DATA PROVIDED below:
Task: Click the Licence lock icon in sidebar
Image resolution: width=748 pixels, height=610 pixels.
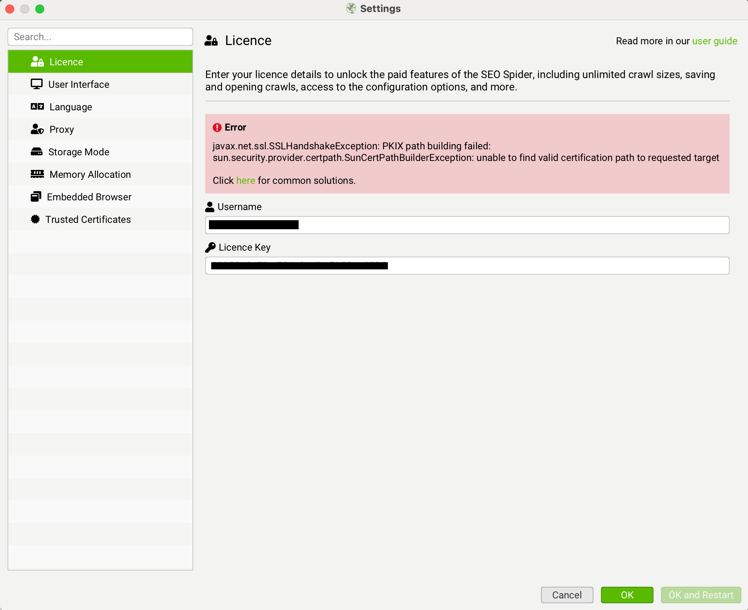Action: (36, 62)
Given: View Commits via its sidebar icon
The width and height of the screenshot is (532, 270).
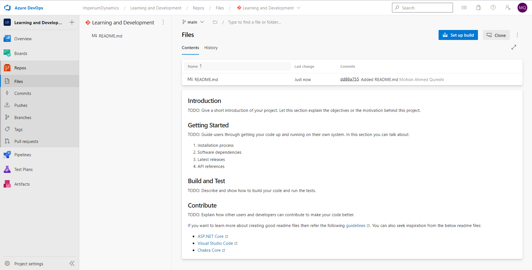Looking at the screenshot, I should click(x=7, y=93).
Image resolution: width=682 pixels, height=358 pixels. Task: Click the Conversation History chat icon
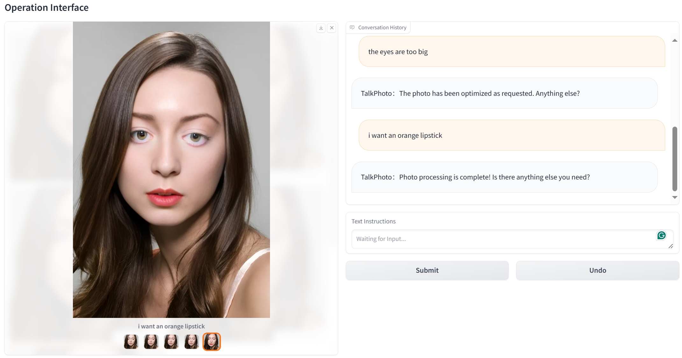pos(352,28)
End of DATA PROVIDED.
DATA PROVIDED below:
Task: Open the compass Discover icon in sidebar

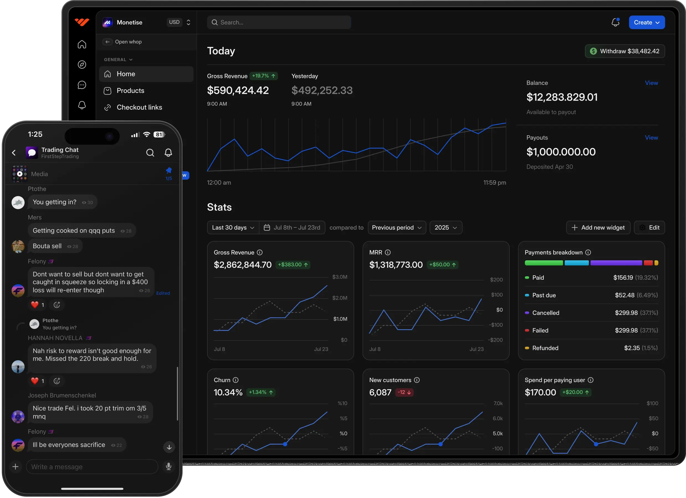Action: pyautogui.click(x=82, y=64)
End of DATA PROVIDED.
- [WORK TASK] What's needed is an exact copy of the lines above from the one with "Task: Click the Licence lock icon in sidebar" through the one with "Given: View Commits via its sidebar icon", both included; the pictures stay out.

- [ANSWER TO THIS PROBLEM]
Task: Click the Licence lock icon in sidebar
Image resolution: width=748 pixels, height=610 pixels.
Action: (36, 62)
Given: View Commits via its sidebar icon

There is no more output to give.